Stendhal’s “Memoirs of a Tourist” in the Quarterly Review

I stumbled across something remarkable in an old copy of the British Quarterly Review.  It was a review of Stendhal’s “Memoirs of a Tourist.”  Stendhal is my favorite novelist, so I was not a little interested in learning what the Quarterly had to say about him.  What I found was one of the better vignettes of the author I’ve run across, quite true to life and full of insight into the human condition, written by a sadly anonymous someone who must have himself been a formidable intellect.  I heartily recommend it to the safekeeping of Stendhal’s “Happy Few.”  One could read through many a modern literary review without finding his equal in intelligence, perception, and writing skill.
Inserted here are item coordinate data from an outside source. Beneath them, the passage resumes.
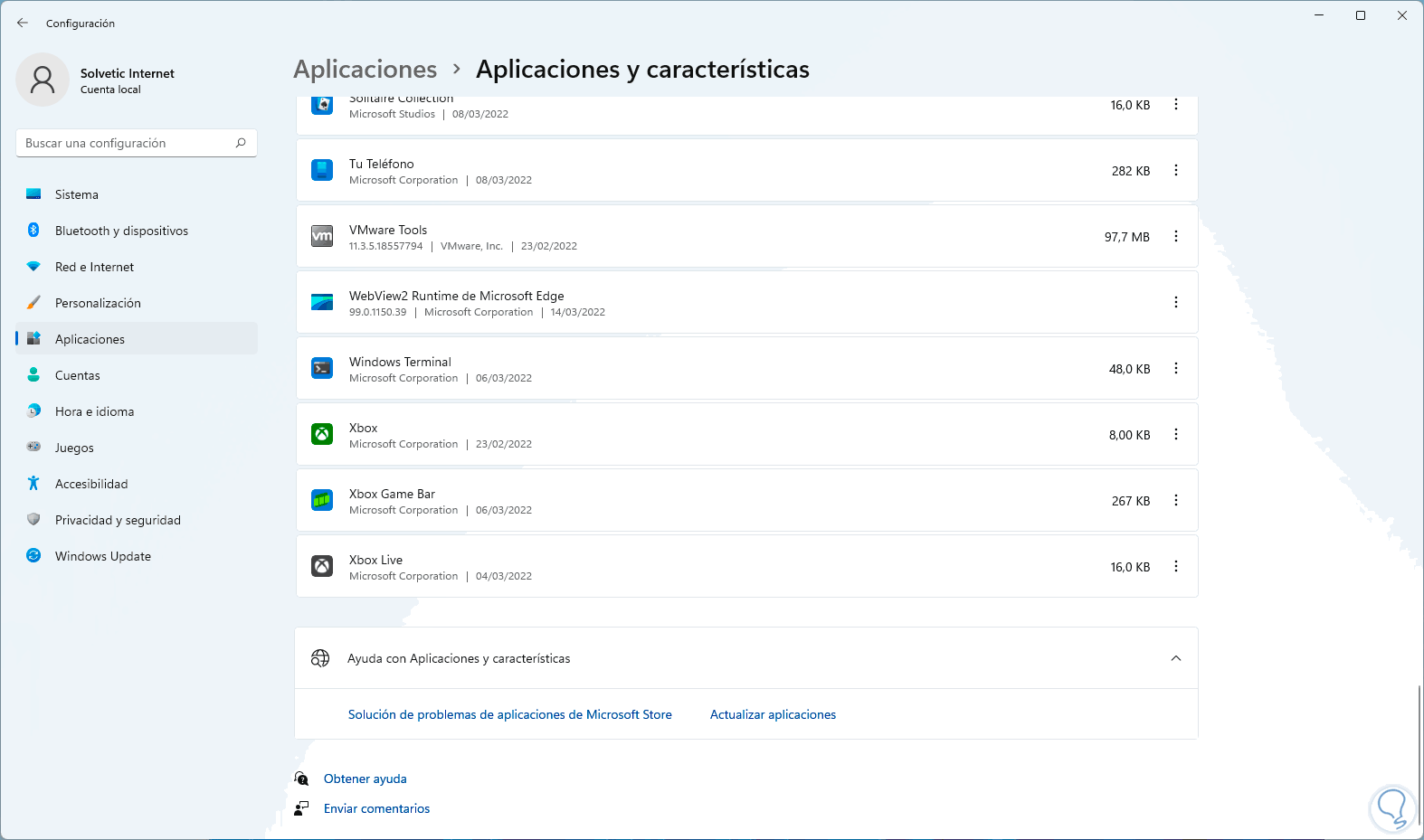The image size is (1424, 840).
Task: Click the Actualizar aplicaciones link
Action: coord(773,714)
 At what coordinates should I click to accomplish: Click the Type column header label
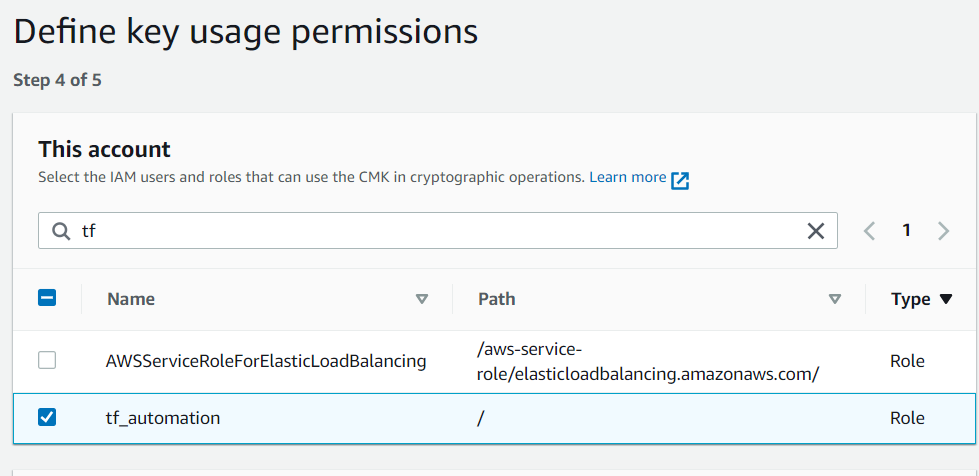[x=910, y=300]
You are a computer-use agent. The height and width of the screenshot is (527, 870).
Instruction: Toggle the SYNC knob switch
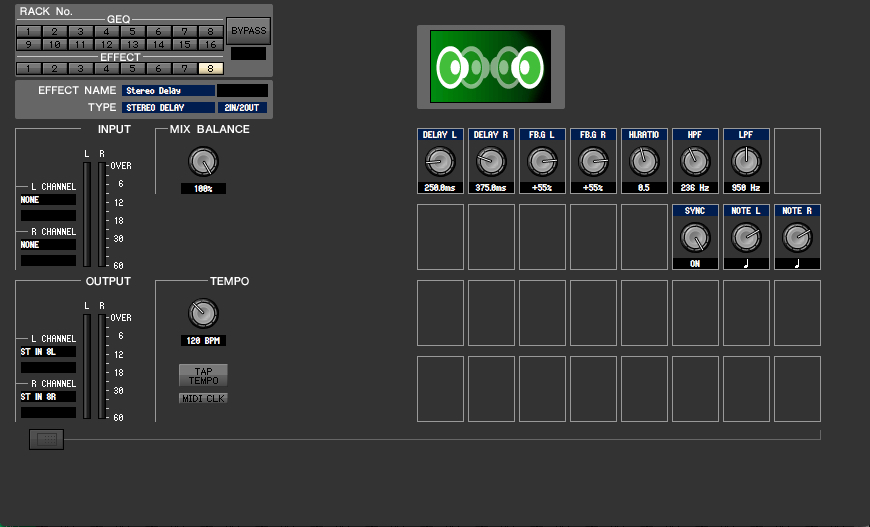tap(695, 237)
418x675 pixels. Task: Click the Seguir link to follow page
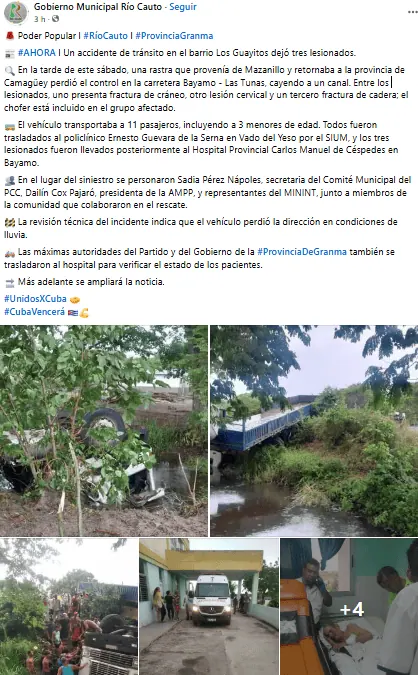[x=183, y=7]
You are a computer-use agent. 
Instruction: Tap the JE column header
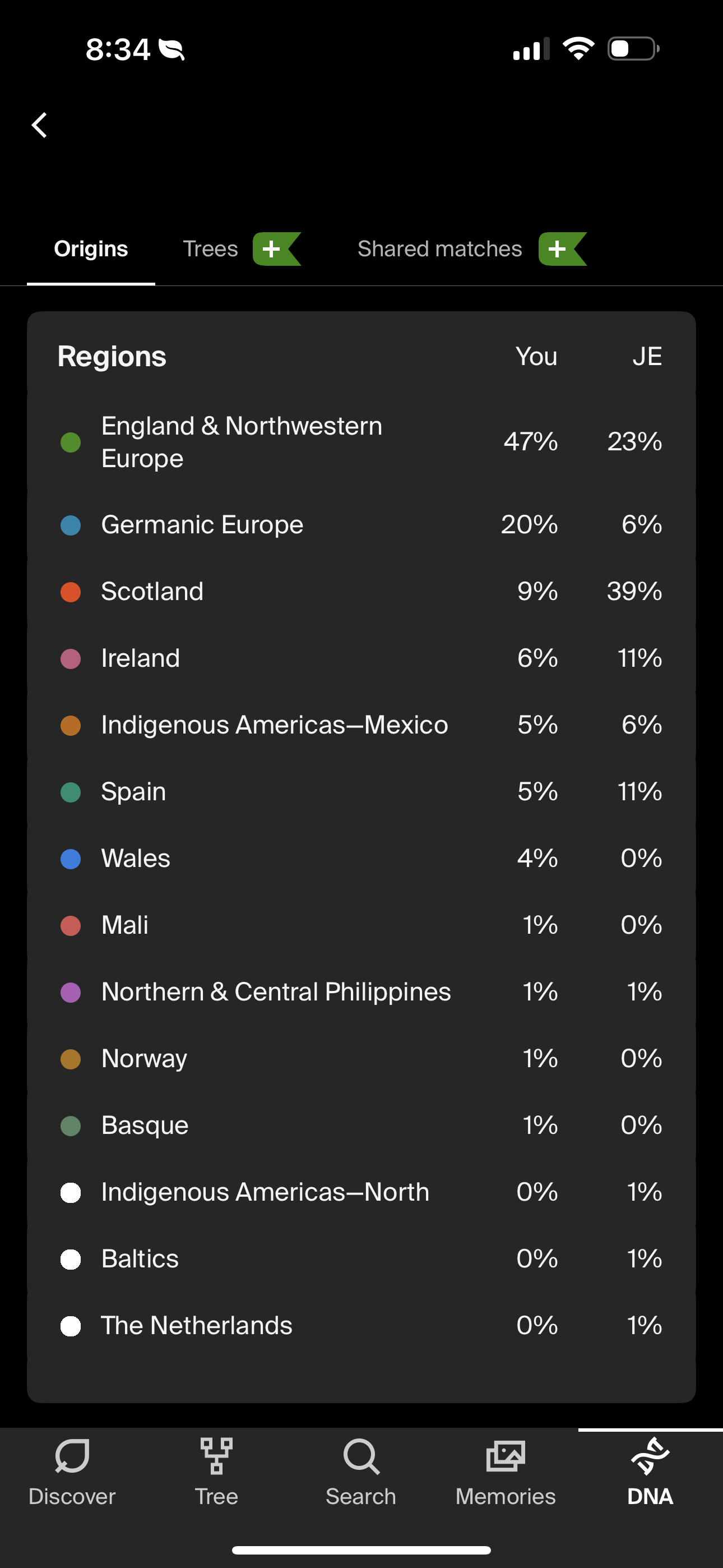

The Tory (conservative) Quarterly Review and the Whig (liberal) Edinburgh Review towered like giants over the literary and political scene in Great Britain during most of the first half of the 19th century.  Their influence was worldwide, and their praise or contempt could mean life or death to the literary careers of the aspiring artists of the day.  In spite of their political agendas, they tended to be more judicious and fair in their treatment of authors whose politics they found uncongenial than the magazines and journals of our own day.  The Quarterly, however, seldom praised liberals, and Stendhal was a liberal, although one of a decidedly unusual stamp.  Any weakness in a political opponent’s style, the accuracy of their work, or the strength of their logic was treated with a high toned, rather elegant derisiveness.  There were several playful jabs, but nothing derisive in this review, Tory though its author certainly was.
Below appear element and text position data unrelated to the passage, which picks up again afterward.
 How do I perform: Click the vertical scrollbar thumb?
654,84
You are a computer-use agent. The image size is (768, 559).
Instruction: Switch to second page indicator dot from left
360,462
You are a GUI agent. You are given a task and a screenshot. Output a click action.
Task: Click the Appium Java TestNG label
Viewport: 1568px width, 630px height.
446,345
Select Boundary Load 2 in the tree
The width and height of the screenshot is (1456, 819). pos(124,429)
It is clear that this admirable reviewer felt the power of Stendhal’s writing.  In other words, he had that very unusual combination of knowledge and intellect necessary to perceive that he was dealing with a man of genius, at a time when, while that man had a certain literary reputation, he had hardly begun to acquire the literary status he eventually achieved.  One must recall that “Memoirs of a Tourist” was one of Stendhal’s minor works, written under a pseudonym, merely to bring in some very necessary income.  No matter.  Our reviewer caught the essence of the man through the mist, and portrayed him with such wonderful simplicity, strength, and accuracy, that one can only hope that some, at least, of the Quarterly’s readers could appreciate what he put before them.

Here are a few excerpts from the review, which appeared in the December 1839 issue of the Quarterly.  First, the beginning:

“We have read these volumes with lively interest:  much amusement is to be found in them; not a little of valuable information; the observations, reflections, jokes, and sarcasms, of a clever man – a very favourable specimen of the liberal of the present time; noted down from day to day, as he repeatedly asserts, in the course of journeys undertaken for professional purposes through several of the finest, and one or two of the obscurest, provinces of France.  The book is undoubtedly one of the ablest that the Parisian press has lately produced; and we are inclined to believe that it offers better materials for an estimate of the actual social condition of the France of Louis Philippe than could be gathered from a score of works holding forth graver pretensions.”

This is rare praise indeed for a liberal to appear in the pages of such a quintessentially Tory journal as the Quarterly Review.  Our Great Unknown was hardly taken in, by the way, by the typically Stendhalian pseudonym the author used in “Memoirs of a Tourist.”  In his own words:

“We understand (the work) is generally ascribed to the pen of M. Beyle (Stendhal’s real name)… We are not well acquainted with M. Beyle’s personal history (an observation that makes the rest of the review that much more remarkable, ed.) but it is evident that if he be the author of the Memoires, he has endeavoured to mystify his readers by the account which the Touriste is made to deliver of himself.  …never was there a thinner disguise than this gentleman’s assumed character of an iron-merchant.  There is not one mercantile atom in his composition.”  (How true! ed.)

There follows:

“He is evidently a practiced professional litterateur, who has spent a considerable part of his life in Italy…”  (No doubt about that!)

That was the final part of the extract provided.